Echter, Leucadia properties back in city’s housing study

Echter, Leucadia properties back in city’s housing study

ENCINITAS — Encinitas officials reversed course on the removal of two controversial properties from their affordable housing study. 

Encinitas, one of the few cities statewide without a certified housing element — the document that outlines the city’s plans for meeting regionally mandated affordable housing goals — has struggled to find a plan that would pass muster with voters.

The city’s most recent attempt, Measure T, failed at the ballot in November 2016. A City Council subcommittee has been working since last February on a plan that would succeed in the November 2018 general election, but the current attempt has been frustrated by recent changes in state law. 

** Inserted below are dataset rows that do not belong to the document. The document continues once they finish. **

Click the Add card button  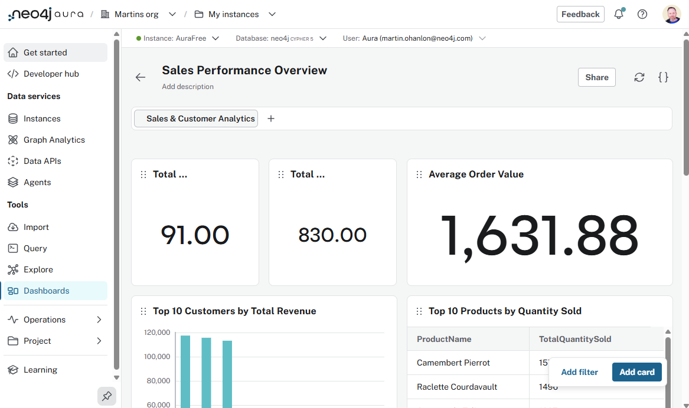(636, 372)
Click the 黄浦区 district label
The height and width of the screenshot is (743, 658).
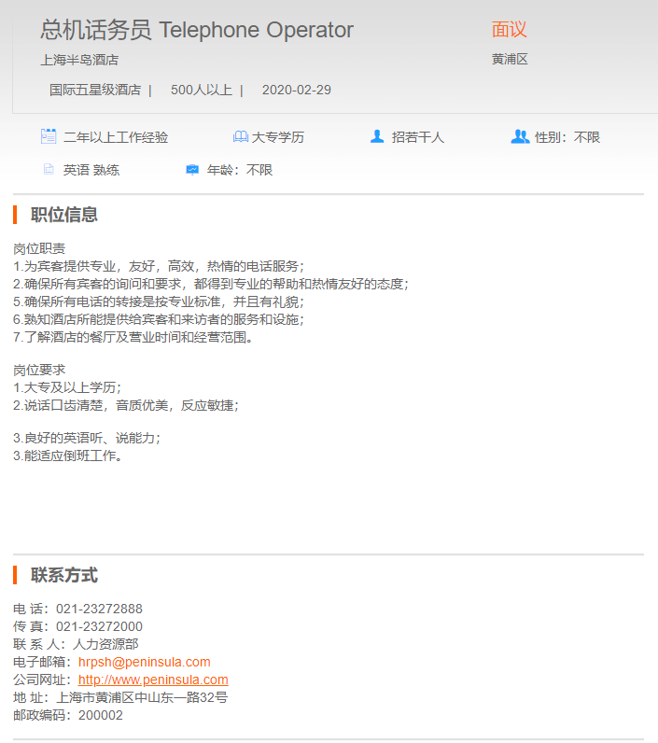click(510, 60)
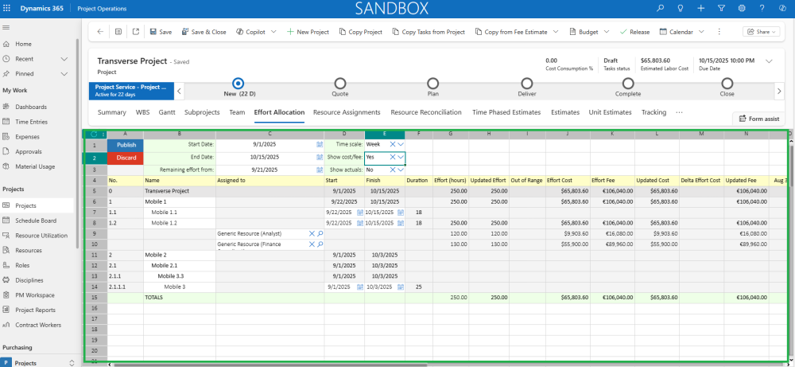Image resolution: width=795 pixels, height=367 pixels.
Task: Switch to the Gantt tab
Action: point(167,112)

In December 2017, the council held a four-hour workshop aimed at narrowing down the sites it would consider for housing plan. The properties, the city said, need to yield at least 1,600 higher density units — the 1,086 units the state has required Encinitas to plan for, as well as a buffer if property owners opt to not build affordable units on the sites.

The council at the workshop opted to remove the property currently occupied by Dramm & Echter, the city’s largest remaining flower grower, from the plans, despite Bob Echter’s proposal to transform the site into a so-called “agrihood,” a community that blends housing and agriculture. 

They also chose to remove the 7.6-acre city-owned site on Quail Gardens Drive know as “L-7” amid objections from nearby residents, who said that placing affordable housing on the land, which is currently zoned for only one home per acre, would be incompatible with the surrounding neighborhood. 

But following a meandering two-hour discussion on the housing element on Jan. 10, the council opted to bring both sites back into consideration. 

“We have an acute problem now that we need to solve,” said Councilwoman Tasha Boerner Horvath, who issued an impassioned plea to her colleagues to keep the Echter site for consideration. 

Councilmen Tony Kranz and Mark Muir opposed the change. Kranz said he believed the city should study the agrihood proposal further as part of an overhaul of the plan that guides development in Encinitas Ranch, where both L7 and Dramm & Echter are located. 

“It just seems that we are hastily doing things,” Kranz said. 

With the addition of the two properties as well as several other sites, the city estimates that the sites could yield 1,800 units, 200 more than the 1,600 they are hoping to present to voters. 

This means that the council will continue to narrow down the list before finalizing a plan to voters.